Now is the time to get a little more serious as in reality three plants vied for the top award and the deciding between them was hard.  Now is the time for decisive decisions as competitors in the BBC programme The Apprentice would say.
The first runner up, after much thought is the Hesperanta, aka Schizostylis.  I bought this plant from Derry Watkins’ nursery, Special Plants, about three years ago.  It was a good strong healthy plant that immediately was divided before planting so I then had three plants.  Now I have about six, some of whom are quite small but they have nearly all flowered this year.  They have flowered for many weeks and are a wonderful coral-red colour.  This plant very very nearly won and if I was placing a bet I think it will do next year as well in the running (top tip).

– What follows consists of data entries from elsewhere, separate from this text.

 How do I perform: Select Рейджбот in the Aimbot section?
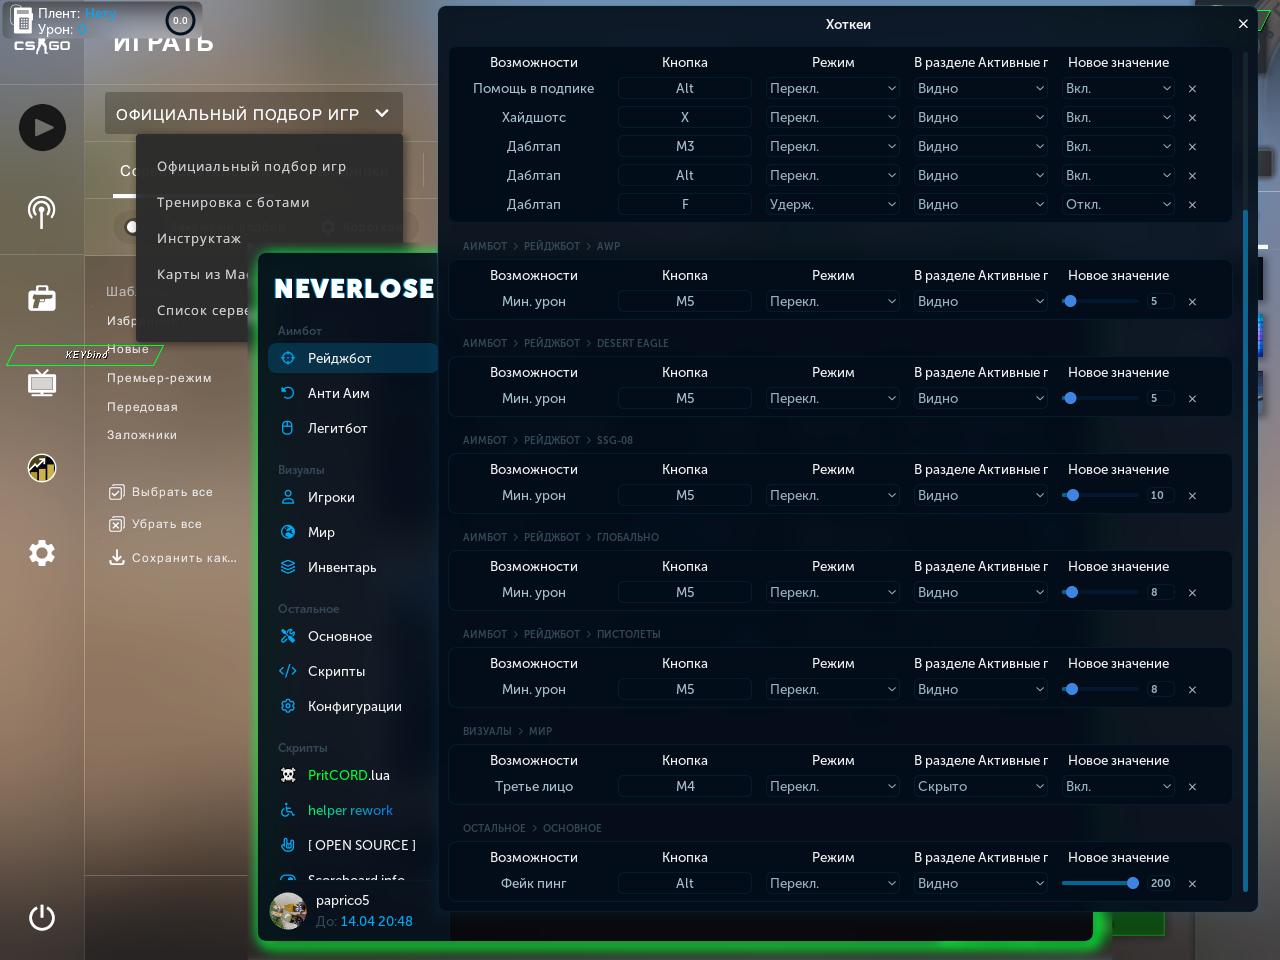(340, 358)
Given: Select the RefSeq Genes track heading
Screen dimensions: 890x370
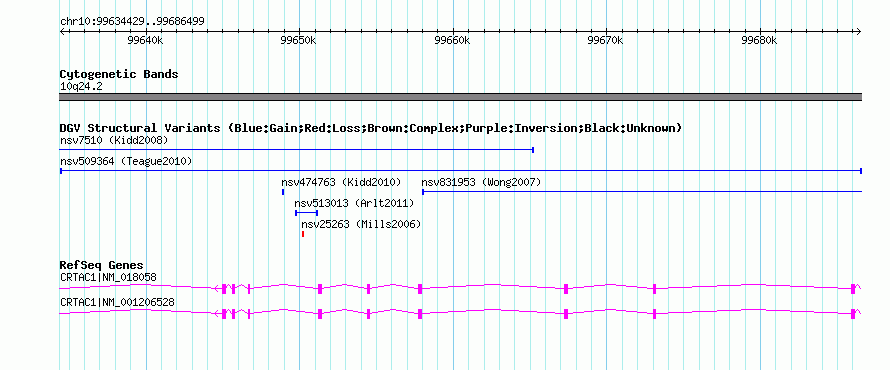Looking at the screenshot, I should tap(102, 266).
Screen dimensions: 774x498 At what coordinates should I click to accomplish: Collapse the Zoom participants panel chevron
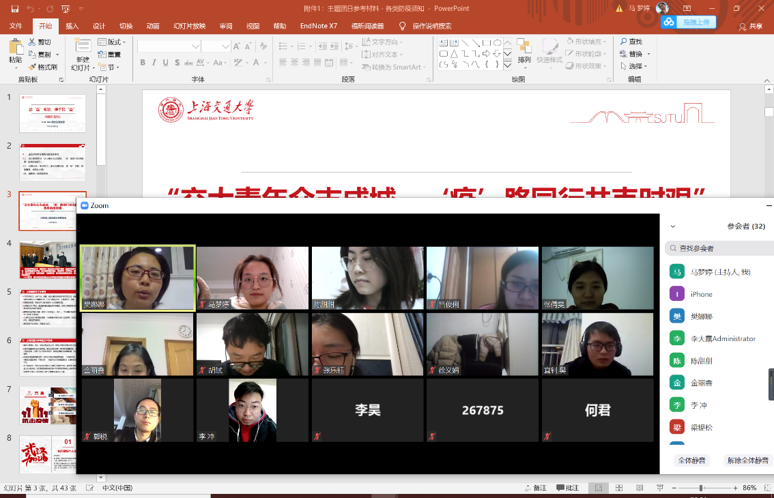pyautogui.click(x=673, y=227)
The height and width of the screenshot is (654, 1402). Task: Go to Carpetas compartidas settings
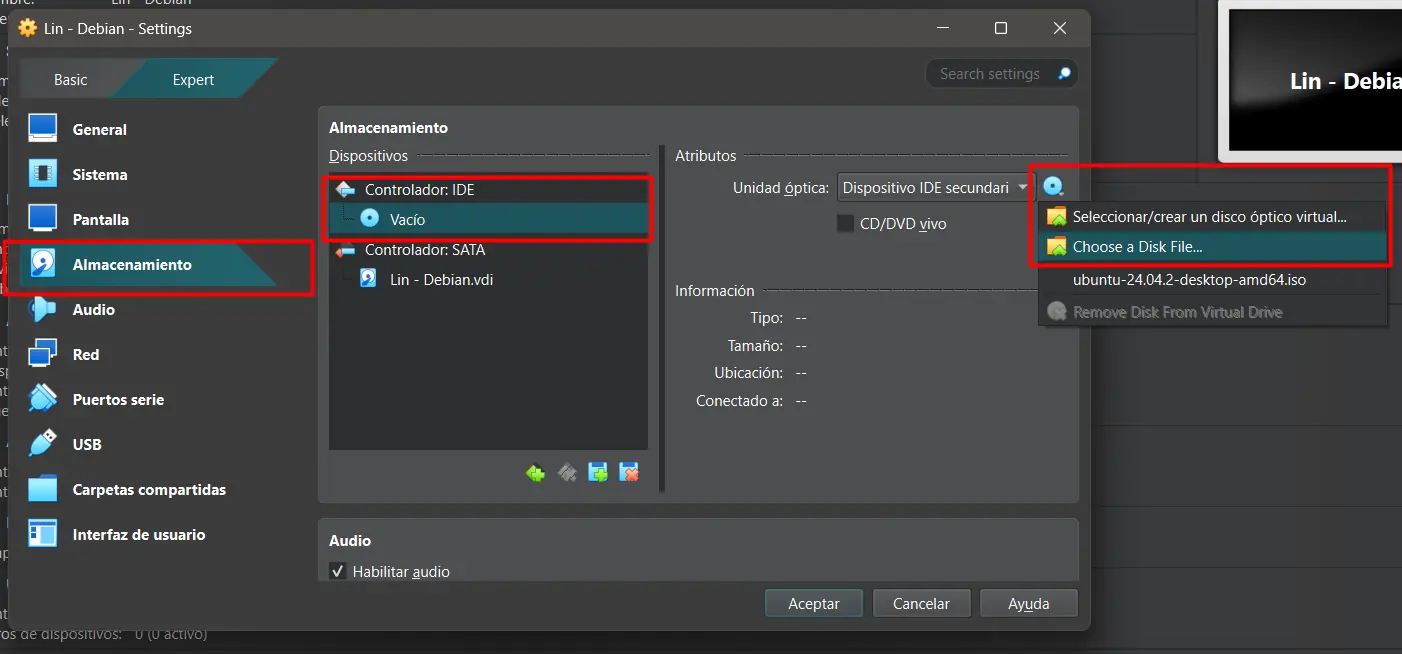tap(149, 490)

The second very close runner up was the Dombeya rotundifolia, this plant flowered fairly briefly earlier this year but made a great impact when it did.
It was however pipped to the post by an annual, Chrysanthemum Rainbow (or as Mr Ranyard calls it ‘Hippy Rainbow Love Child’ which is almost reason enough to make it the winner of the year).  These annuals grew well, they survived slugs and did not suffer too badly in the dry weeks.  They produced all sorts of different coloured combinations of flowers that largely reminded me of the stripy 1970s tank tops my elder brothers used to wear (maybe in their dreams they still do….).
It is not the most tasteful of flowers, it does not appeal to all, but I fell very much in love with it and will definitely be growing it again.
You may ask the methodology for making this final choice, it is actually quite simple.  I realised that I had photographed this plant probably more than any other (apart from poppies of course).

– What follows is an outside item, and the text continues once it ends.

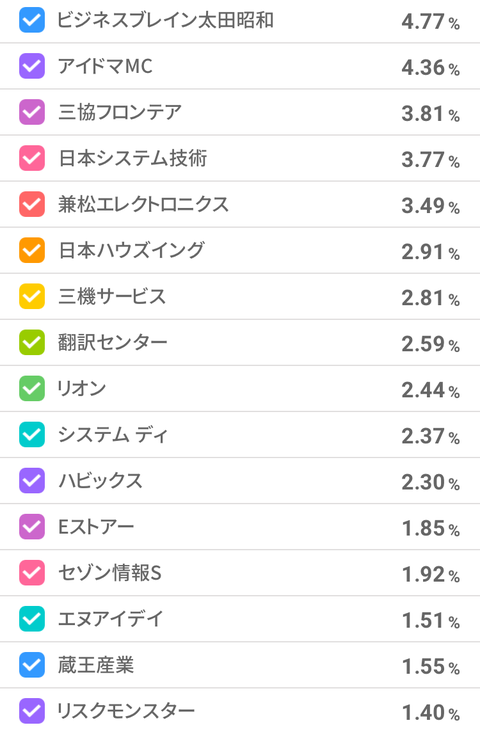Toggle the pink 日本システム技術 checkbox
The height and width of the screenshot is (732, 480).
point(32,158)
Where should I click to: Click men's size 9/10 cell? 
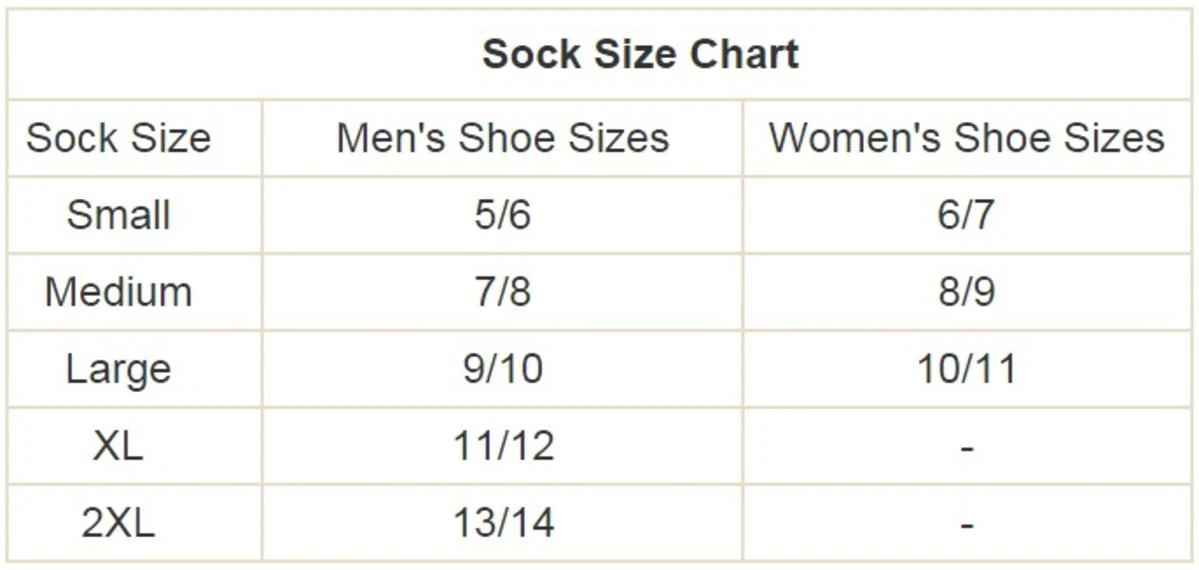point(502,369)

So there we have it, the victrix ludorum is awarded and the competition begins again for next year.

Thursday, 23 October 2014

100 more muscari

It is bulb planting time of year, a time of year I enjoy very much.  I regard each bulb planted as a promise that Spring will return.  For the last couple of years I have not been planting quite so many bulbs.  This year has been different.  A couple of hundred snowdrops went in (in the green) this Spring and this Autumn has seen the progression of my bulb planning planting.
I feel like I have spent much of the year waiting for this moment.  I was very influenced by my visit to Evenley Wood way back in April.  As I walked around I felt myself compiling a bulb and plant list.  People often talk of gardens/places being inspirational, well Evenley Wood definitely was.

So my garden now contains a Camellia 'Cupido', I first saw this plant just before Christmas last year but I thought it a little pricey to be honest.  I did not buy it and regretted this almost immediately, it was worth the money and I should have given in.  Then I saw one in flower at Evenley Wood and this reinforced my mistake, it was now firmly on the 'next time I see one I am going to buy one' list.  Then, thanks to Thompson and Morgan inviting me to their press day a few weeks ago I was offered one.  Well, that was fate knocking on my door, I said yes and it has arrived.  It is covered in buds and once it flowers I will show you what it looks like.  At the moment it is a slightly ordinary looking shrub.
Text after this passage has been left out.